• [Text block]

SIMOPS Risk Management: Best Practices for Industrial Facilities
SIMOPS Risk Management: Best Practices for Industrial Facilities
Author: Fidelis Associates | Published: 2026-03-02 | Last Updated: 2026-03-02
Meta Description: Simultaneous Operations (SIMOPS) occur when construction, commissioning, and operations happen concurrently at industrial facilities. Learn SIMOPS risk controls and coordination best practices.
Definition
Simultaneous Operations (SIMOPS) occur when two or more independent work activities take place at the same time in close proximity within an industrial facility, creating interactions and hazards that would not exist if the activities were performed separately. Common SIMOPS scenarios include construction alongside live operations at petroleum refineries, commissioning of new systems at petrochemical plants while adjacent units are in service, and turnaround activities overlapping with production at chemical manufacturing facilities and LNG terminals. SIMOPS require dedicated risk assessment, coordination, and communication protocols to prevent incidents caused by interference between activities.
Why Are Simultaneous Operations High-Risk?
Industrial facilities are designed to control hazards during normal operations. When construction, commissioning, maintenance, or demolition activities occur alongside live production, the normal hazard controls are disrupted:
- Physical barriers that normally separate hazardous areas may be removed or compromised during construction.
- Control systems for live units may be affected by power outages, instrument testing, or tie-in activities on adjacent systems.
- Personnel density increases significantly, with workers from multiple organizations, crafts, and experience levels operating in the same area.
- Communication complexity multiplies as multiple work fronts, supervisors, and permit systems must coordinate in real time.
- Shared utilities — steam, cooling water, nitrogen, instrument air, electrical power — create dependencies where work on one system can affect another.
- Hazardous energy sources from live operations (pressurized systems, hot surfaces, toxic atmospheres) are present alongside construction hazards (heavy lifts, welding, excavation).
The historical record of SIMOPS incidents consistently shows that the root causes are coordination failures, not technical failures. The individual activities are typically well-controlled; the incidents occur at the interfaces between activities.

• [Given records]
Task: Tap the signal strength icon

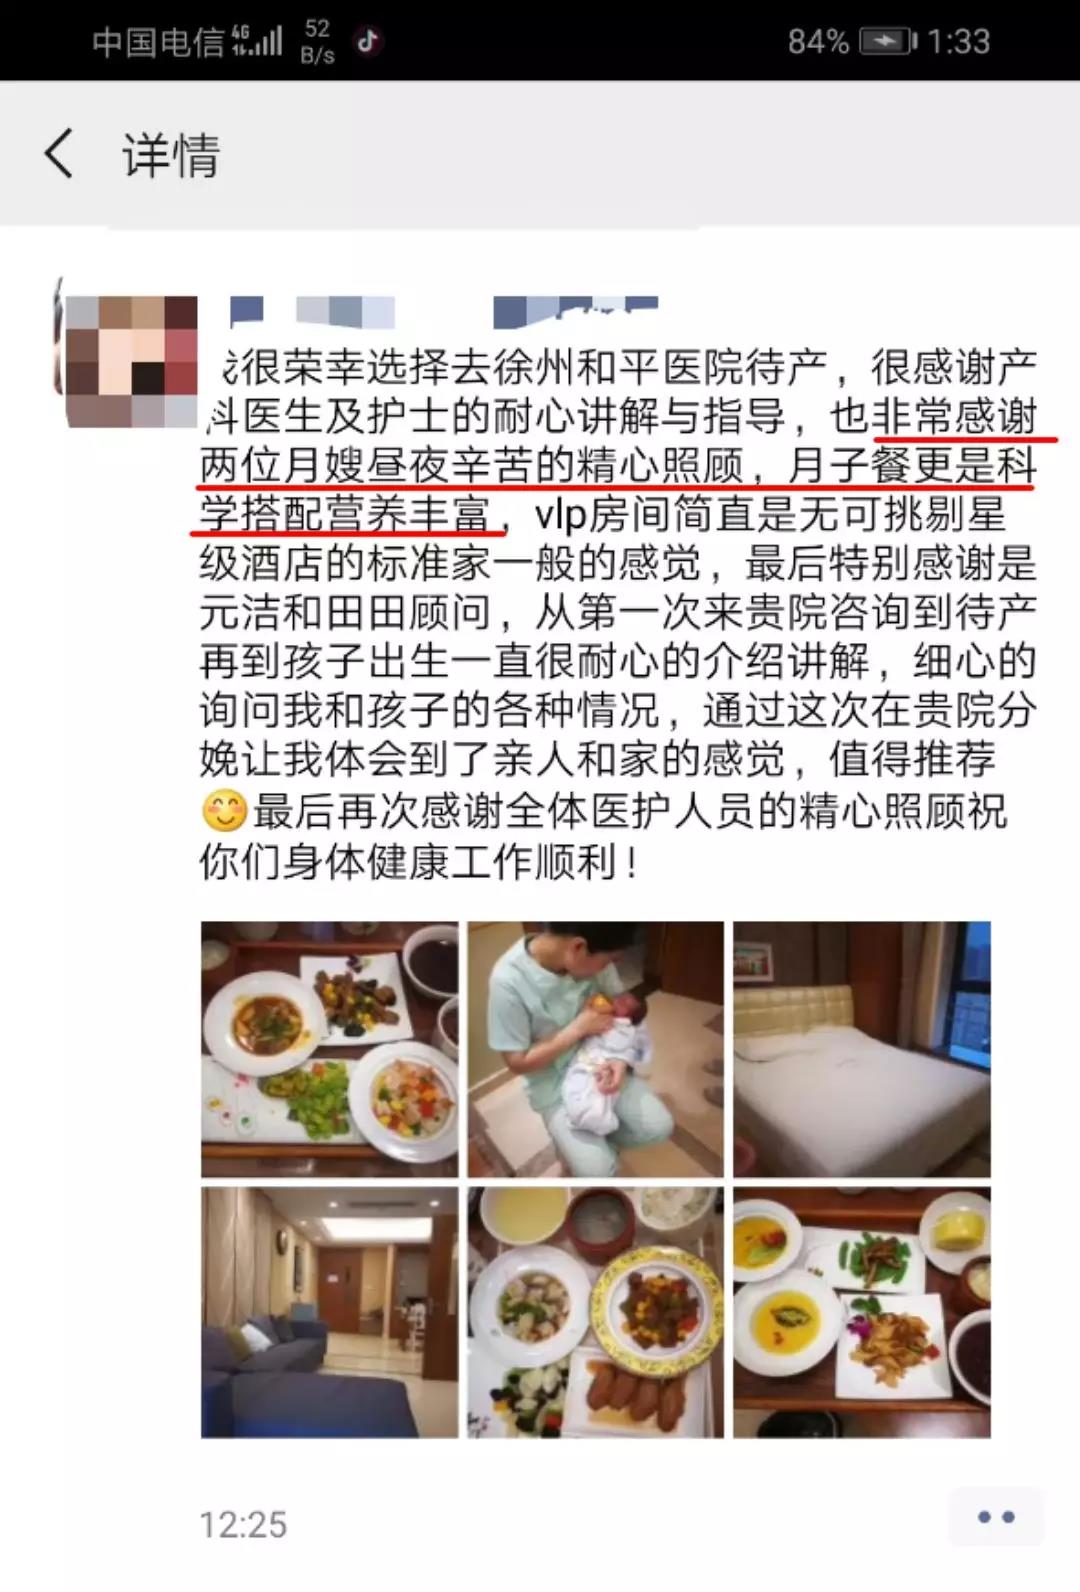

==

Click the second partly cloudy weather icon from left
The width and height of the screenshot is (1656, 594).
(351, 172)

• [Exercise directions]
Continue the article on SIMOPS risk management, starting right after its last sentence.

• [Task output]
Common SIMOPS Scenarios
Construction Alongside Live Operations
This is the most common and often the highest-risk SIMOPS scenario. New units are being built while existing units continue production. Risks include crane operations near live equipment, excavation near underground utilities, welding near flammable atmospheres, and construction vibration affecting sensitive instrumentation.
Commissioning Alongside Production
New systems are being tested, energized, and brought online while adjacent systems are in production — a frequent scenario at petroleum refineries adding new process units, midstream facilities expanding compression capacity, and hydrogen production facilities commissioning electrolysis trains. Risks include unintended tie-in activations, commissioning fluids entering production systems, utility demand conflicts, and testing-related pressure transients affecting connected systems.
Turnaround Activities Overlapping With Production
Portions of a facility are shut down for turnaround while other portions remain in operation. Risks include shared isolation boundaries, drainage and venting into live systems, hot work near units with residual hydrocarbons, and logistics conflicts in shared roadways and laydown areas.
Demolition Alongside Live Operations
Removing decommissioned equipment while adjacent units are operating creates risks from structural impacts, falling debris, severed connections, and dust and particulate generation near live process equipment.
SIMOPS Risk Assessment
SIMOPS risk assessment goes beyond standard job hazard analysis because it must evaluate the interactions between activities, not just the hazards of each activity in isolation.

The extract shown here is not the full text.